** Text excerpt follows **

Balkrishan Gopiram Goenka (born 1966) is an Indian billionaire businessman and the founder and chairman of Welspun World, a multinational conglomerate with operations in home textiles, steel, and infrastructure. He has been president of the Associated Chambers of Commerce and Industry of India (ASSOCHAM).

== Early life and education ==
Balkrishan Goenka was born in 1966 into a Marwari family involved in the food grain trade.

He grew up in Hisar, Haryana, and later moved to Delhi.

After completing his schooling, Goenka joined his father's dal mill business at the age of 16 and later traveled to London to gain insights into trading.

== Career ==
In 1985, Goenka relocated to Mumbai, where he co-established a textile plant alongside his maternal uncle. That same year, he founded Welspun, which initially focused on manufacturing polyester yarn. The company's first unit, Welspun Winilon Silk Mills, was set up in Palghar, Maharashtra, followed by a second facility in Vapi, Gujarat.

** End of Text excerpt **

> Requirement 1
In the Balkrishan Goenka biography, what did Welspun first manufacture?
> Requirement 2
Name every sector in which Welspun World operates, according to the Balkrishan Goenka biography.
> Requirement 3
Carry on the Balkrishan Goenka biography from its last sentence.

** Dataset entries follows **

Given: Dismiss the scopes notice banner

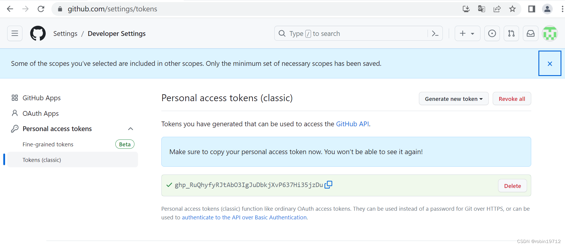Looking at the screenshot, I should coord(550,63).
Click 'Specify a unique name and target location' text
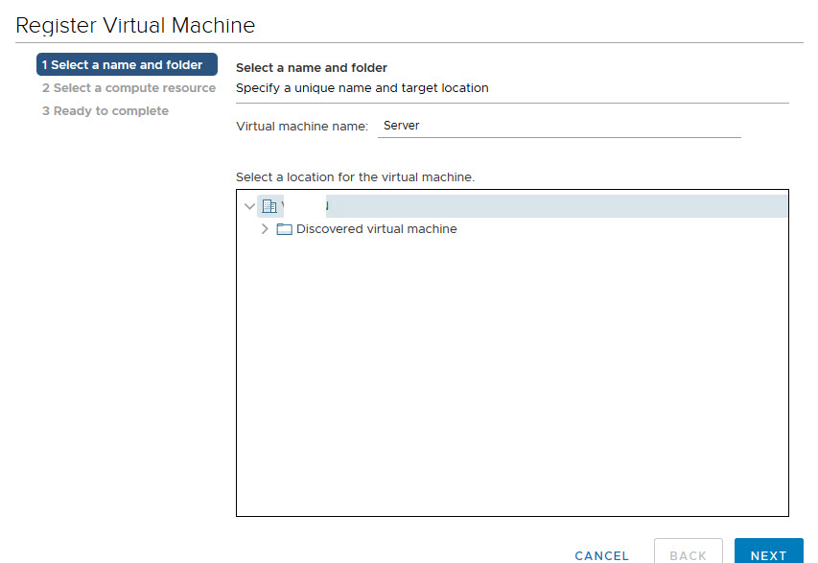Image resolution: width=818 pixels, height=563 pixels. (x=362, y=88)
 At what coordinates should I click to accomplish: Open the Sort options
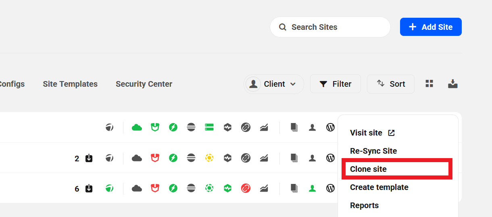click(391, 84)
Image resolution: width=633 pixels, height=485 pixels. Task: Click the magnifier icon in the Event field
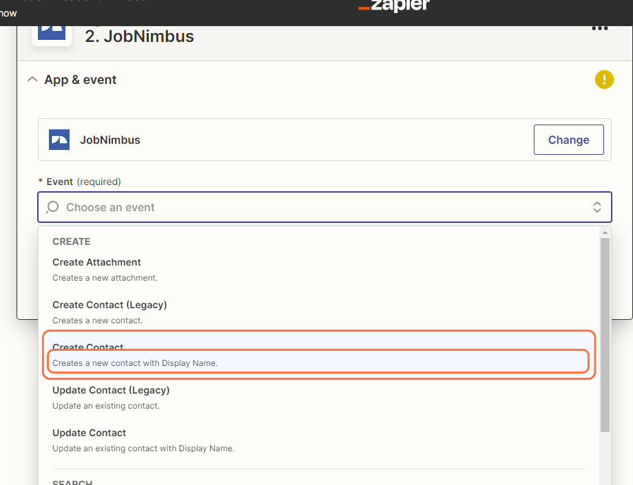(52, 207)
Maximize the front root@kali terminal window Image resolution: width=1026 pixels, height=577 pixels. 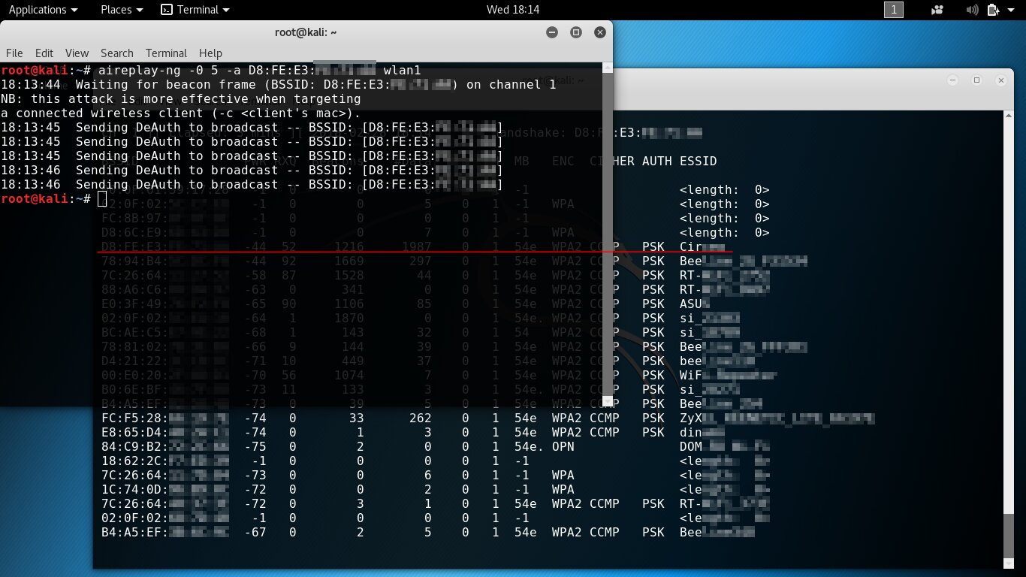(x=576, y=32)
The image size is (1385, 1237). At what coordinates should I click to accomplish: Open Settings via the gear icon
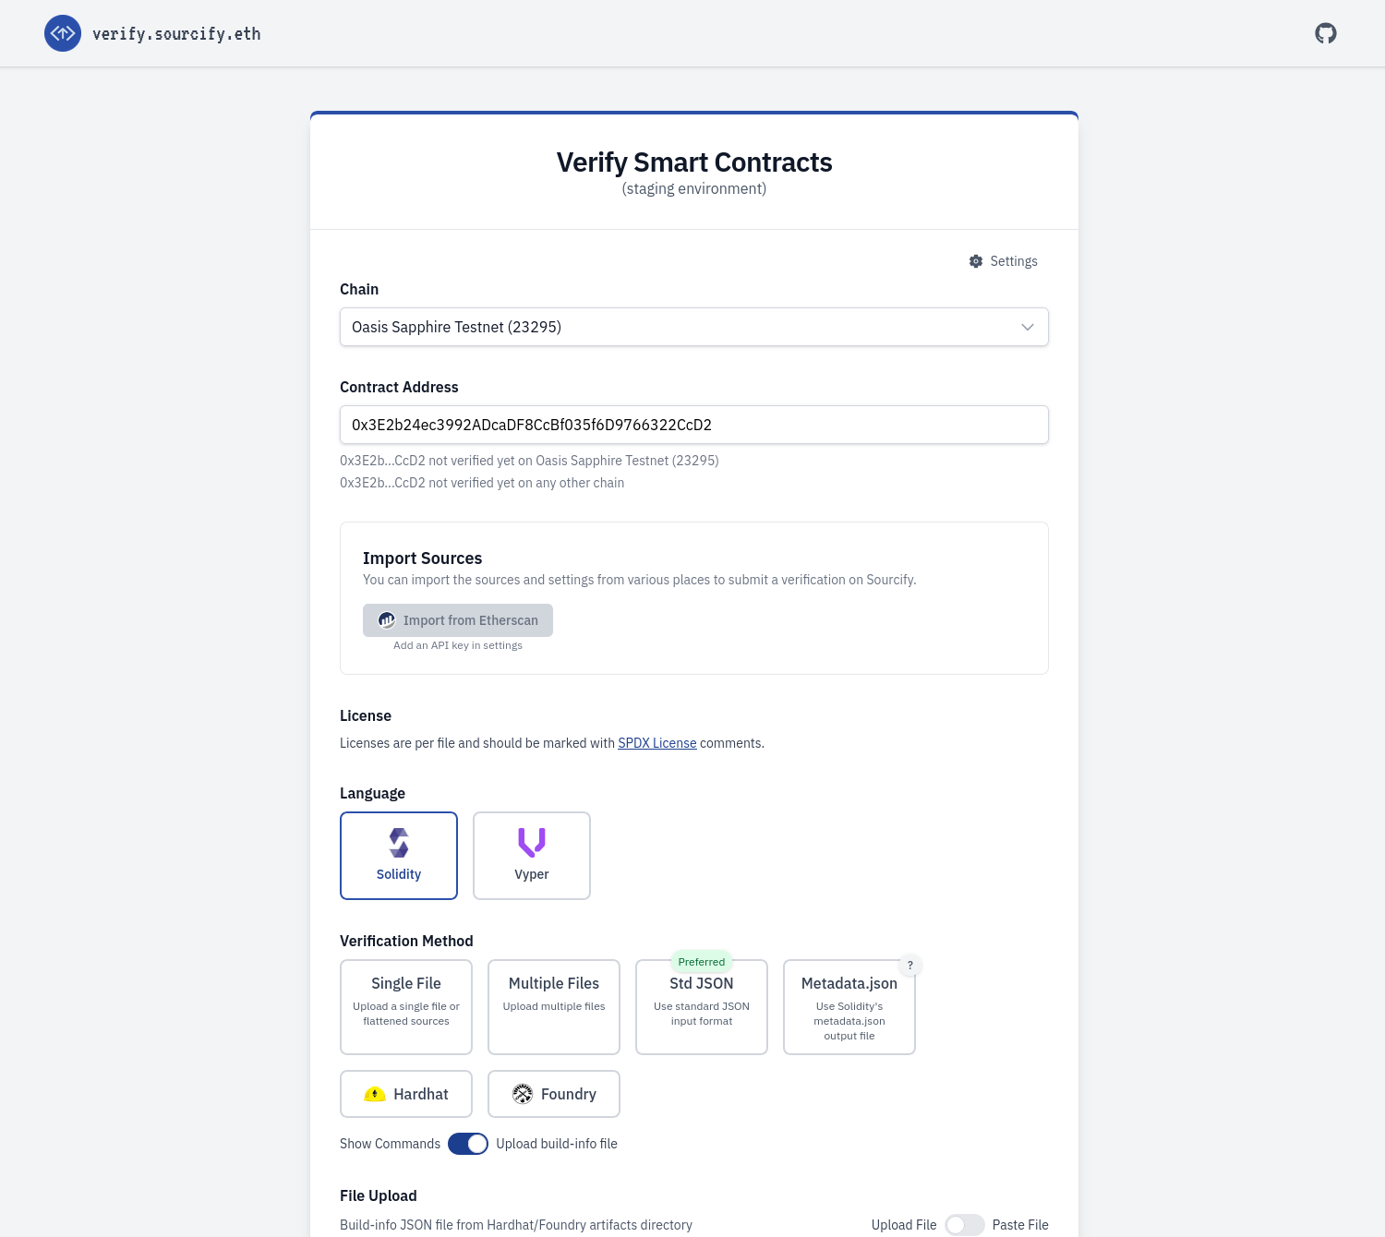(975, 261)
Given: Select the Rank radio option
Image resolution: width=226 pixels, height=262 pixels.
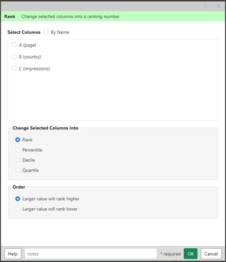Looking at the screenshot, I should click(x=18, y=140).
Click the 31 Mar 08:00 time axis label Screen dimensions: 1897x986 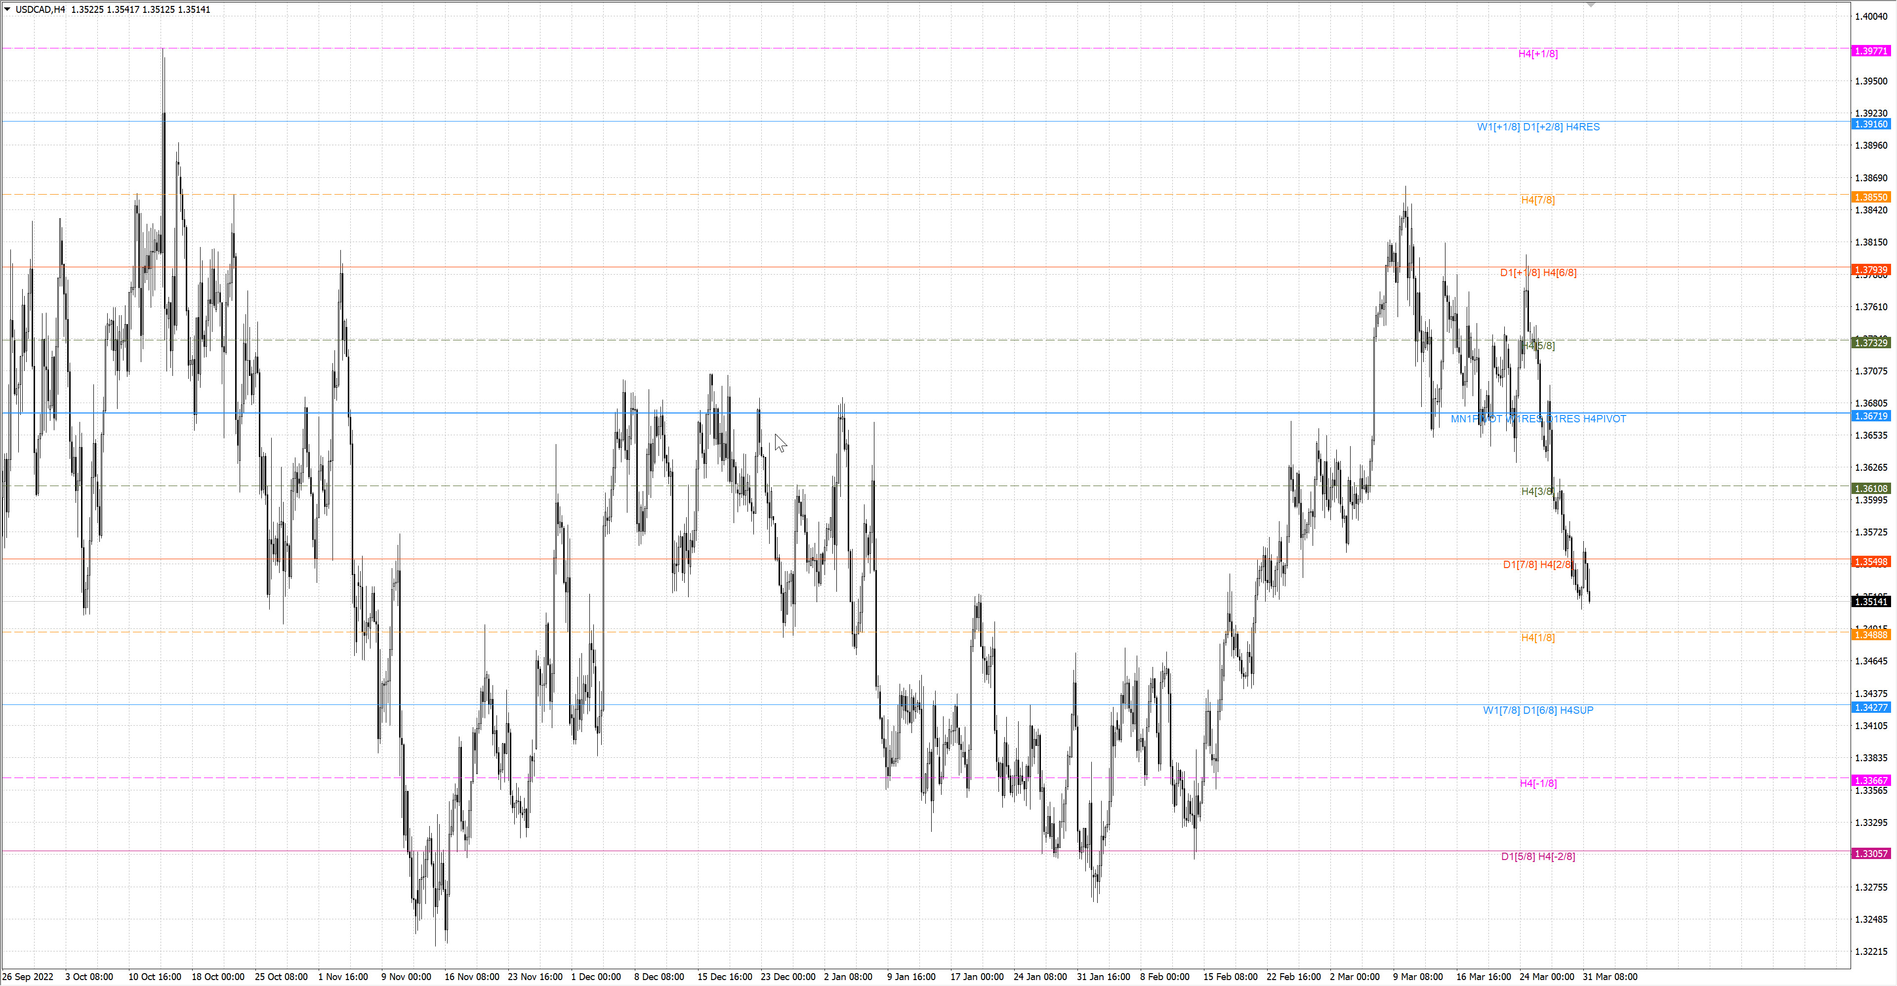tap(1610, 976)
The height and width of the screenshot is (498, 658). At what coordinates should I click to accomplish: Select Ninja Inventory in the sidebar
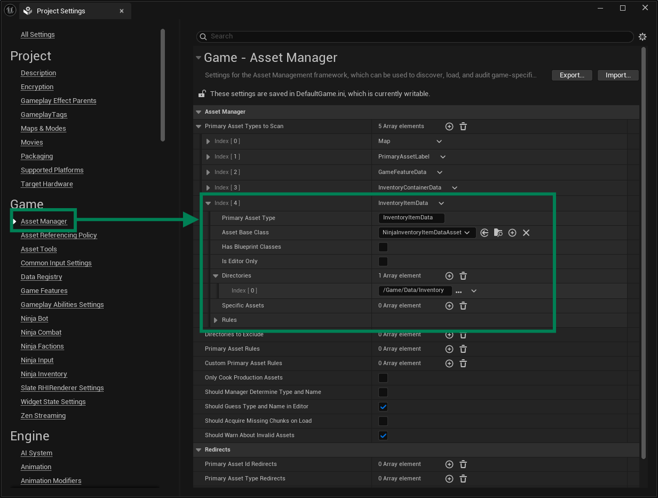(x=44, y=374)
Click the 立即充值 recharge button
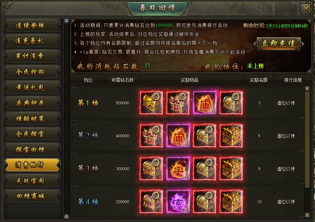 click(x=279, y=44)
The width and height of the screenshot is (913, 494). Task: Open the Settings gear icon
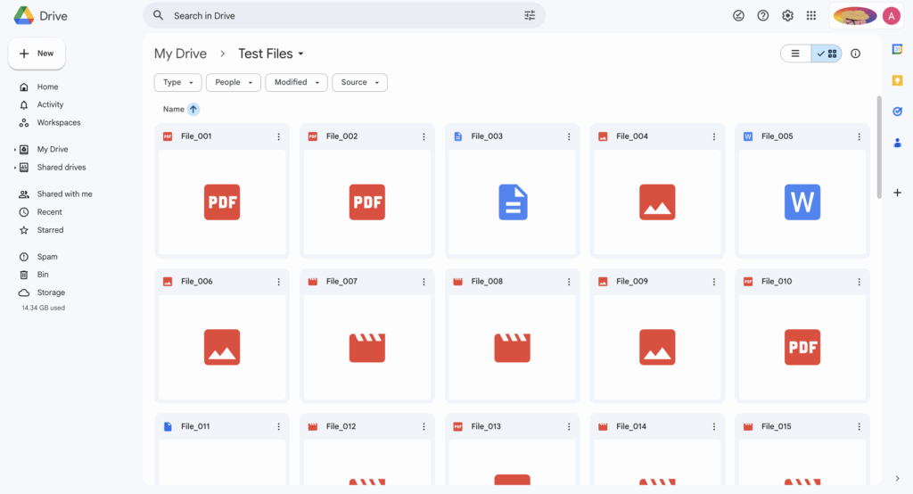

** End of Dataset entries **

> Answer 1
Polyester yarn.

> Answer 2
Home textiles, steel, and infrastructure.

> Answer 3
During the early 1990s, Welspun expanded into home textiles, with a focus on exports. It became a publicly listed company in 1991 and was later renamed Welspun India Limited (now Welspun Living Limited). Under Goenka’s leadership, the company began supplying to major global retailers, including Walmart and Macy's. Welspun also diversified into the production of steel pipes for the oil and gas industry, establishing a large-scale manufacturing plant in Gujarat. The business gained traction after securing an order from Enron's Dabhol Power Company.

Between 2006 and 2008, under his leadership, Welspun pursued a phase of international expansion, acquiring textile manufacturing units in the UK, Mexico, Portugal, and Argentina. However, high production costs and operational challenges led to the eventual closure of its facilities in Mexico and Argentina, and the sale of its Portugal business. In the following years, the group underwent restructuring to exit non-core businesses and focus on its primary operations. As part of this restructuring, Welspun sold two power plants for approximately ₹400 crore and divested Welspun Maxsteel to JSW Steel for ₹1,000 crore.

Goenka acquired Christy, a UK-based towel manufacturer known for supplying products to sporting events such as Wimbledon, and Sorema, a bath-rug manufacturer based in Portugal. He also oversaw the launch of a greenfield project in Mexico and initiated a joint venture with Italy's Zucchi to manufacture bathrobes.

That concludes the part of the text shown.